La supremazia criminale nei Quartieri Spagnoli è stata caratterizzata, fin da subito, dal sistematico ricorso alla violenza da parte del clan Mariano, che ha dovuto contrastare non solo la scissione interna degli ex luogotenenti Antonio Ranieri e Salvatore Cardillo ma anche ingaggiare lotte all’ultimo sangue contro la famiglia Di Biase e altre formazioni più piccole, tutte interessate a mettere le mani sul business del malaffare nella zona di Chiaia.
Allo stesso modo, quasi per compensazione, il clan ha sempre goduto di alleanze e appoggi strategici, come quelli offerti dai Giuliano di Forcella e dai Licciardi-Contini di Secondigliano, che ne hanno rafforzato l’autorità e garantito, spesso, la sopravvivenza nei momenti di maggiore crisi.
Poco si è invece saputo a proposito del patto che ha legato i Mariano alla famiglia Malventi di Fuorigrotta, un patto siglato – secondo le parole del pentito Pasquale Frajese – sul cadavere del boss Giovanni Di Costanzo e dei suoi tre guardaspalle, ammazzati all’interno del Circolo Canottieri nel dicembre del 1989, per fare un favore ai nuovi alleati, per i quali Di Costanzo rappresentava un ostacolo per un piano di speculazione edilizia nell’area flegrea. Il padrino venne ucciso a bruciapelo, mentre gli affiliati – attirati nelle docce con il pretesto di un droga-party – vennero fatti inginocchiare e giustiziati con un colpo alla nuca.
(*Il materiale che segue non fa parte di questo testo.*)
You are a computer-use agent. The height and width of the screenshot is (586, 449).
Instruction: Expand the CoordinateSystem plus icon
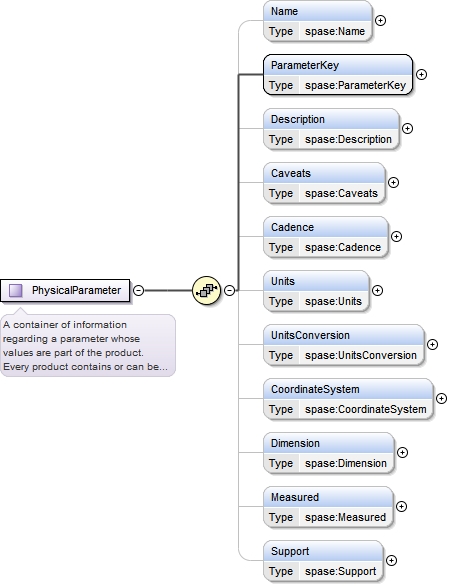point(442,398)
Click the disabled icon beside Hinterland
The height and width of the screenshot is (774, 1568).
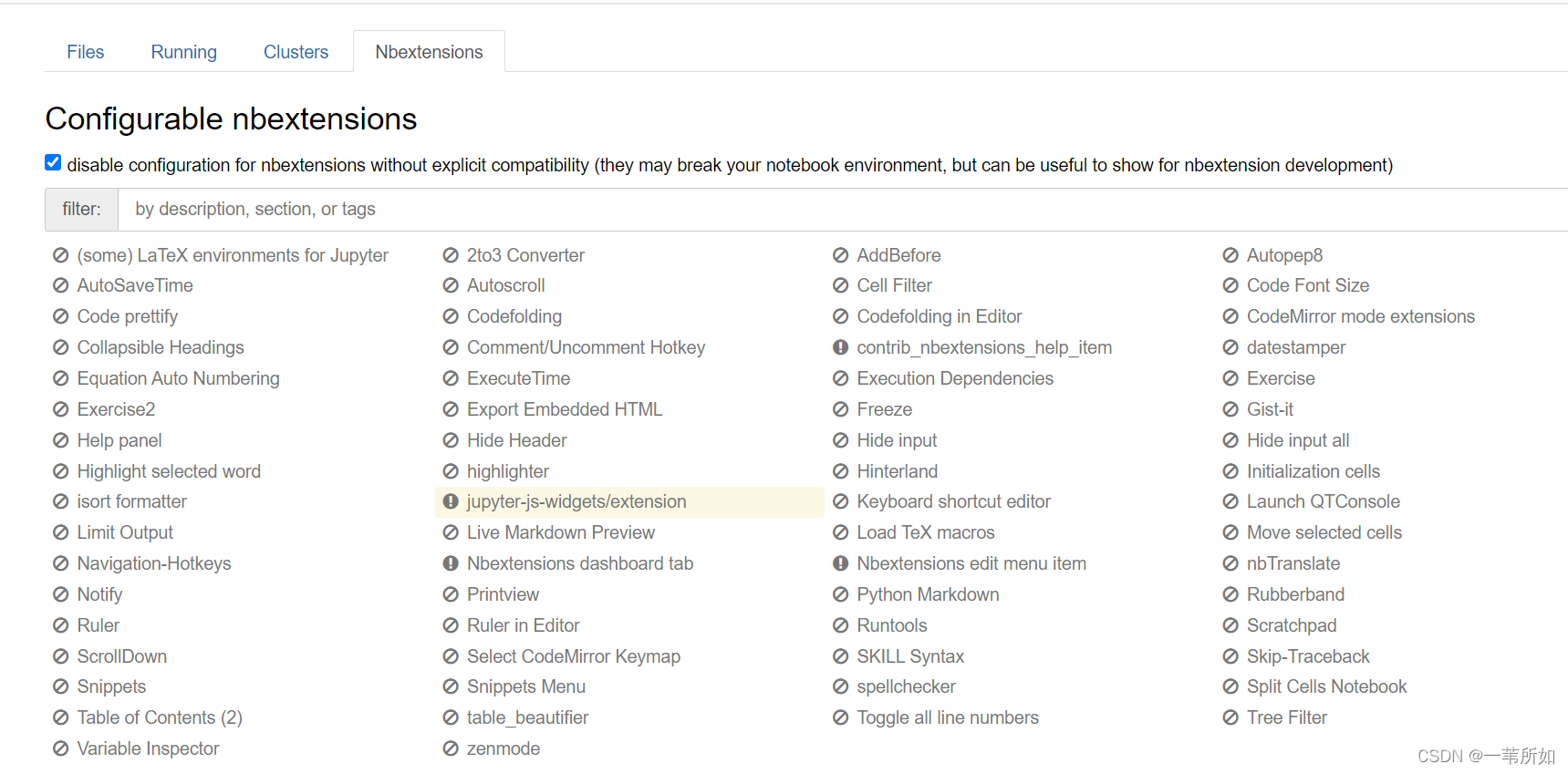click(x=840, y=471)
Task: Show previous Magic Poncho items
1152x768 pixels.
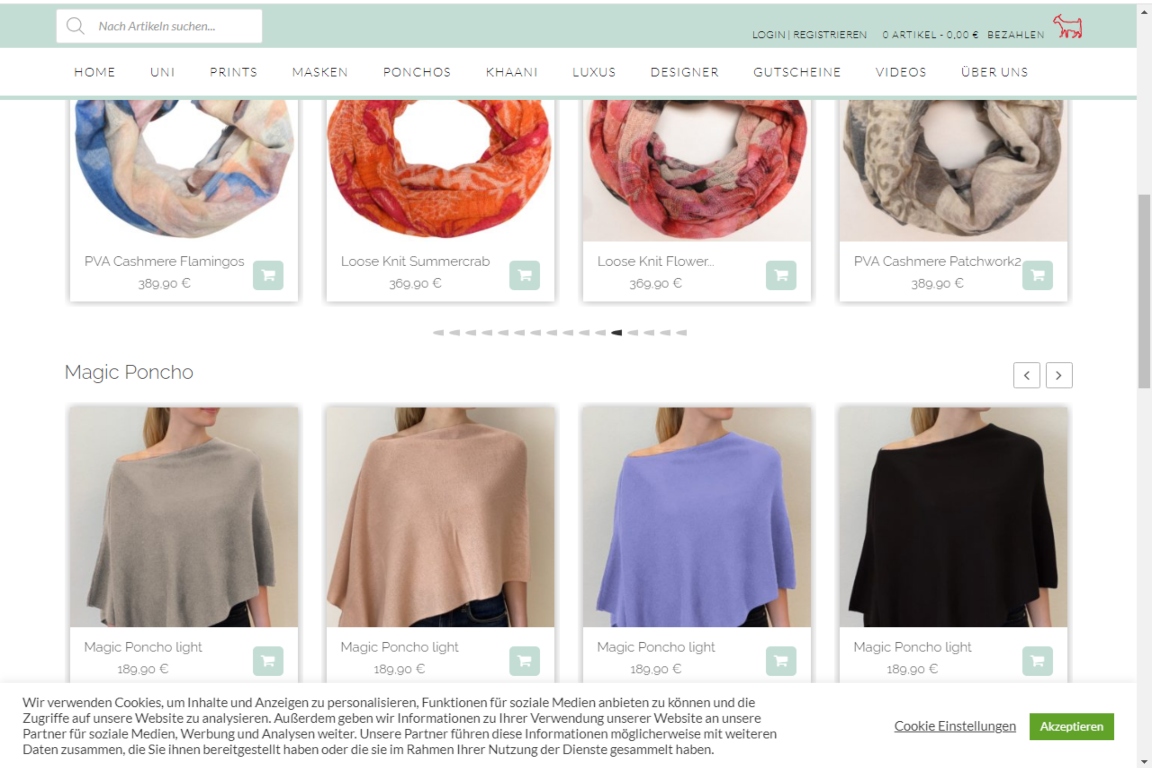Action: pos(1026,375)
Ma la storia della camorra dei Quartieri Spagnoli è indissolubilmente legata alla strage del Venerdì Santo del 29 marzo 1991, quando un commando appartenente alla frangia “ribelle” uccide tre affiliati ai Mariano e ne ferisce cinque. Il giorno dopo arriva la risposta dei “Picuozzi”, a Porta Nolana, dove i killer inviati da Ciro Mariano cercano di ammazzare tre scissionisti sparando tra la folla. Nel tentativo di sventare l’agguato, viene gravemente ferito il poliziotto Salvatore D’Addario, che morirà due giorni dopo in ospedale. A lui, si aggiunge un’altra vittima innocente della guerra dei vicoli: il comandante di marina in pensione Vincenzo Ummarino, ucciso per errore durante una sparatoria.
In quegli stessi anni, i Quartieri Spagnoli sono lo scenario di altre violenti faide che vedono contrapposti i Mariano ai Di Biase e questi ultimi alla famiglia Russo, definitivamente sconfitta con la scomparsa degli eredi del capostipite, Domenico Russo, soprannominato Mimì dei cani; e l’entrata in scena delle Teste matte, una formazione che si rifà, nel nome, all’omonimo gruppo della tifoseria organizzata del Napoli, interessata a occupare gli spazi lasciati vuoti dal tramonto dei clan dominanti. Così come accaduto, in tempi più recenti, con la riorganizzazione dei Terracciano, un tempo vicini ai Mariano, sgominati da una inchiesta della Procura antimafia nel 2006, che avevano monopolizzato i traffici illeciti nella zona delle Chianche, vicino a piazza Carità. Per l’accusa, imponevano il racket agli esercizi commerciali e alle case di appuntamenti di prostitute e transessuali.